[Start Records supplied]

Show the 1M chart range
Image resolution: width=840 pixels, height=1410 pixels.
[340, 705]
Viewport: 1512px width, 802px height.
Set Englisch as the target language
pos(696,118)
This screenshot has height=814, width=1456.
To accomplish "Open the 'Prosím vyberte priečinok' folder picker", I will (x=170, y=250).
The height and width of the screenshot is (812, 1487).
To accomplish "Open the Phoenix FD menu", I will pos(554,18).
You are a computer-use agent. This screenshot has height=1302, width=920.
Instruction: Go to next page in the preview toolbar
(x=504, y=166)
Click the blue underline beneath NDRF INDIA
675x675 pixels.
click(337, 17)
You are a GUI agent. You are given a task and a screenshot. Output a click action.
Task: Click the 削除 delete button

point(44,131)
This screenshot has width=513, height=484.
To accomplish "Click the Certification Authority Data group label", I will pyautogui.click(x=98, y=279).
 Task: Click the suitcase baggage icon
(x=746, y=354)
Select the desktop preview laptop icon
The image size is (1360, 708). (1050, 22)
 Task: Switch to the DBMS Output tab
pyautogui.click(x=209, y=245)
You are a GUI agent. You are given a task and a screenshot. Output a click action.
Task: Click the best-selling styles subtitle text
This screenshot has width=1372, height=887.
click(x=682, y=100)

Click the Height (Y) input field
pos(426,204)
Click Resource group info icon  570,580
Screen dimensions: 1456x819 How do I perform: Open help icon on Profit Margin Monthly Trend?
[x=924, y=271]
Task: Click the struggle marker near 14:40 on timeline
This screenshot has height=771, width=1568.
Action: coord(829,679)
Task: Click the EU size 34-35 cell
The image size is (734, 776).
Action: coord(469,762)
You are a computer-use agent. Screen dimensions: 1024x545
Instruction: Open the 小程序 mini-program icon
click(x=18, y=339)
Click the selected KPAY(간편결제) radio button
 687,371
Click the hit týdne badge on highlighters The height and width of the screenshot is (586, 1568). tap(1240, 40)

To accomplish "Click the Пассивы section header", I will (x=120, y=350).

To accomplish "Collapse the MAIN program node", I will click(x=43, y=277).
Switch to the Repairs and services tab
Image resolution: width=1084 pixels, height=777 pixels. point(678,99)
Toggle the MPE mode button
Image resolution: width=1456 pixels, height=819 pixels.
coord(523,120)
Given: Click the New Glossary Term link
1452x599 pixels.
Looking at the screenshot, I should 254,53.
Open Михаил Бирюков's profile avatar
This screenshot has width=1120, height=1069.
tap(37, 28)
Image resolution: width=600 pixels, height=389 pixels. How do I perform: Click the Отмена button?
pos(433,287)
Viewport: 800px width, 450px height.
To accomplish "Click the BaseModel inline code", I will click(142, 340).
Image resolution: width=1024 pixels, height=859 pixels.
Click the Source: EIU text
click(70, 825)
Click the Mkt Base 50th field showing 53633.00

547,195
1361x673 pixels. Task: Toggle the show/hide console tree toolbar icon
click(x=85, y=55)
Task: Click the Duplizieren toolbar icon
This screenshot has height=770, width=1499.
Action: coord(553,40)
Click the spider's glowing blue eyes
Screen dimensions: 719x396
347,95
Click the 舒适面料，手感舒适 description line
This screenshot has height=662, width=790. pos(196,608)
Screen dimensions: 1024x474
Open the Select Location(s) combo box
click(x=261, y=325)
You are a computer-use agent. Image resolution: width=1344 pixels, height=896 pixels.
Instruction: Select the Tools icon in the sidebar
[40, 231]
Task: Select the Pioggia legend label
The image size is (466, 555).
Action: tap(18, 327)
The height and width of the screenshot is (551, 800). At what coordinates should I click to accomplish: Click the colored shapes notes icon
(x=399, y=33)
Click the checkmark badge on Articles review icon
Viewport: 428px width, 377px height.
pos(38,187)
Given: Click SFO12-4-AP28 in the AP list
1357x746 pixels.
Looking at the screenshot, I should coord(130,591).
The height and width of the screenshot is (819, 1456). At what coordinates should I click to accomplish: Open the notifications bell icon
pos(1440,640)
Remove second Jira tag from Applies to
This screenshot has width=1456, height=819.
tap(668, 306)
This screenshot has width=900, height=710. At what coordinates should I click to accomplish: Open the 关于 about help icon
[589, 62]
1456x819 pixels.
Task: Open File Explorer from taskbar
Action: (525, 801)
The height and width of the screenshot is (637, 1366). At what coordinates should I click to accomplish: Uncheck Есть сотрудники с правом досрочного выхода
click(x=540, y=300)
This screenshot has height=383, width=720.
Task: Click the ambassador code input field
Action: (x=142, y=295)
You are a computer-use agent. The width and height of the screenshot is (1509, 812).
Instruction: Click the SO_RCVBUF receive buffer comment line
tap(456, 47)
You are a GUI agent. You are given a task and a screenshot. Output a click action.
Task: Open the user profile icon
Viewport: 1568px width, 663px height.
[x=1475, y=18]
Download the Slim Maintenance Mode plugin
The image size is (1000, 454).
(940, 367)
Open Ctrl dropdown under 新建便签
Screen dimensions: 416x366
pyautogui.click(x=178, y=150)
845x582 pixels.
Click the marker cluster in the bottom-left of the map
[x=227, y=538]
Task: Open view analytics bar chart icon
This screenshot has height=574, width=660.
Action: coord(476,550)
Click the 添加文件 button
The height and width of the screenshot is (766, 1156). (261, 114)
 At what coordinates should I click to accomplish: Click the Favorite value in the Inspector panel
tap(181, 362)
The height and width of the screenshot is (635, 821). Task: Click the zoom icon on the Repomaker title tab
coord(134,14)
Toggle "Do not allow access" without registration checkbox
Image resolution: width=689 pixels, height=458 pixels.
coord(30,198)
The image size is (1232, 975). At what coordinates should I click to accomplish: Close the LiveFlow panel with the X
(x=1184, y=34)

[End Records supplied]

**Aim of the exercise:**
Reproduce all of the lines above, swapping "GUI agent" for "GUI assistant" and leaving everything else the same.

**Full answer:**
Show the 1M chart range
Image resolution: width=840 pixels, height=1410 pixels.
[340, 705]
Viewport: 1512px width, 802px height.
Set Englisch as the target language
pos(696,118)
This screenshot has height=814, width=1456.
To accomplish "Open the 'Prosím vyberte priečinok' folder picker", I will (x=170, y=250).
The height and width of the screenshot is (812, 1487).
To accomplish "Open the Phoenix FD menu", I will pos(554,18).
You are a computer-use agent. This screenshot has height=1302, width=920.
Instruction: Go to next page in the preview toolbar
(x=504, y=166)
Click the blue underline beneath NDRF INDIA
675x675 pixels.
click(337, 17)
You are a GUI assistant. You are given a task and a screenshot. Output a click action.
Task: Click the 削除 delete button

point(44,131)
This screenshot has width=513, height=484.
To accomplish "Click the Certification Authority Data group label", I will pyautogui.click(x=98, y=279).
 Task: Click the suitcase baggage icon
(x=746, y=354)
Select the desktop preview laptop icon
The image size is (1360, 708). (1050, 22)
 Task: Switch to the DBMS Output tab
pyautogui.click(x=209, y=245)
You are a GUI assistant. You are given a task and a screenshot. Output a click action.
Task: Click the best-selling styles subtitle text
This screenshot has width=1372, height=887.
click(x=682, y=100)

Click the Height (Y) input field
pos(426,204)
Click Resource group info icon  570,580
Screen dimensions: 1456x819 How do I perform: Open help icon on Profit Margin Monthly Trend?
[x=924, y=271]
Task: Click the struggle marker near 14:40 on timeline
This screenshot has height=771, width=1568.
Action: coord(829,679)
Task: Click the EU size 34-35 cell
The image size is (734, 776).
Action: coord(469,762)
You are a computer-use agent. Screen dimensions: 1024x545
Instruction: Open the 小程序 mini-program icon
click(x=18, y=339)
Click the selected KPAY(간편결제) radio button
 687,371
Click the hit týdne badge on highlighters The height and width of the screenshot is (586, 1568). tap(1240, 40)

To accomplish "Click the Пассивы section header", I will (x=120, y=350).

To accomplish "Collapse the MAIN program node", I will click(x=43, y=277).
Switch to the Repairs and services tab
Image resolution: width=1084 pixels, height=777 pixels. point(678,99)
Toggle the MPE mode button
Image resolution: width=1456 pixels, height=819 pixels.
coord(523,120)
Given: Click the New Glossary Term link
1452x599 pixels.
Looking at the screenshot, I should 254,53.
Open Михаил Бирюков's profile avatar
This screenshot has width=1120, height=1069.
tap(37, 28)
Image resolution: width=600 pixels, height=389 pixels. How do I perform: Click the Отмена button?
pos(433,287)
Viewport: 800px width, 450px height.
To accomplish "Click the BaseModel inline code", I will click(142, 340).
Image resolution: width=1024 pixels, height=859 pixels.
Click the Source: EIU text
click(70, 825)
Click the Mkt Base 50th field showing 53633.00

547,195
1361x673 pixels. Task: Toggle the show/hide console tree toolbar icon
click(x=85, y=55)
Task: Click the Duplizieren toolbar icon
This screenshot has height=770, width=1499.
Action: coord(553,40)
Click the spider's glowing blue eyes
Screen dimensions: 719x396
347,95
Click the 舒适面料，手感舒适 description line
This screenshot has height=662, width=790. pos(196,608)
Screen dimensions: 1024x474
Open the Select Location(s) combo box
click(x=261, y=325)
You are a computer-use agent. Image resolution: width=1344 pixels, height=896 pixels.
Instruction: Select the Tools icon in the sidebar
[40, 231]
Task: Select the Pioggia legend label
The image size is (466, 555).
Action: tap(18, 327)
The height and width of the screenshot is (551, 800). At what coordinates should I click to accomplish: Click the colored shapes notes icon
(x=399, y=33)
Click the checkmark badge on Articles review icon
Viewport: 428px width, 377px height.
pos(38,187)
Given: Click SFO12-4-AP28 in the AP list
1357x746 pixels.
Looking at the screenshot, I should coord(130,591).
The height and width of the screenshot is (819, 1456). At what coordinates should I click to accomplish: Open the notifications bell icon
pos(1440,640)
Remove second Jira tag from Applies to
This screenshot has width=1456, height=819.
tap(668, 306)
This screenshot has width=900, height=710. At what coordinates should I click to accomplish: Open the 关于 about help icon
[589, 62]
1456x819 pixels.
Task: Open File Explorer from taskbar
Action: (525, 801)
The height and width of the screenshot is (637, 1366). At what coordinates should I click to accomplish: Uncheck Есть сотрудники с правом досрочного выхода
click(x=540, y=300)
This screenshot has height=383, width=720.
Task: Click the ambassador code input field
Action: (x=142, y=295)
You are a computer-use agent. The width and height of the screenshot is (1509, 812).
Instruction: Click the SO_RCVBUF receive buffer comment line
tap(456, 47)
You are a GUI assistant. You are given a task and a screenshot. Output a click action.
Task: Open the user profile icon
Viewport: 1568px width, 663px height.
[x=1475, y=18]
Download the Slim Maintenance Mode plugin
The image size is (1000, 454).
(940, 367)
Open Ctrl dropdown under 新建便签
Screen dimensions: 416x366
pyautogui.click(x=178, y=150)
845x582 pixels.
Click the marker cluster in the bottom-left of the map
[x=227, y=538]
Task: Open view analytics bar chart icon
This screenshot has height=574, width=660.
Action: coord(476,550)
Click the 添加文件 button
The height and width of the screenshot is (766, 1156). (261, 114)
 At what coordinates should I click to accomplish: Click the Favorite value in the Inspector panel
tap(181, 362)
The height and width of the screenshot is (635, 821). Task: Click the zoom icon on the Repomaker title tab
coord(134,14)
Toggle "Do not allow access" without registration checkbox
Image resolution: width=689 pixels, height=458 pixels.
coord(30,198)
The image size is (1232, 975). At what coordinates should I click to accomplish: Close the LiveFlow panel with the X
(x=1184, y=34)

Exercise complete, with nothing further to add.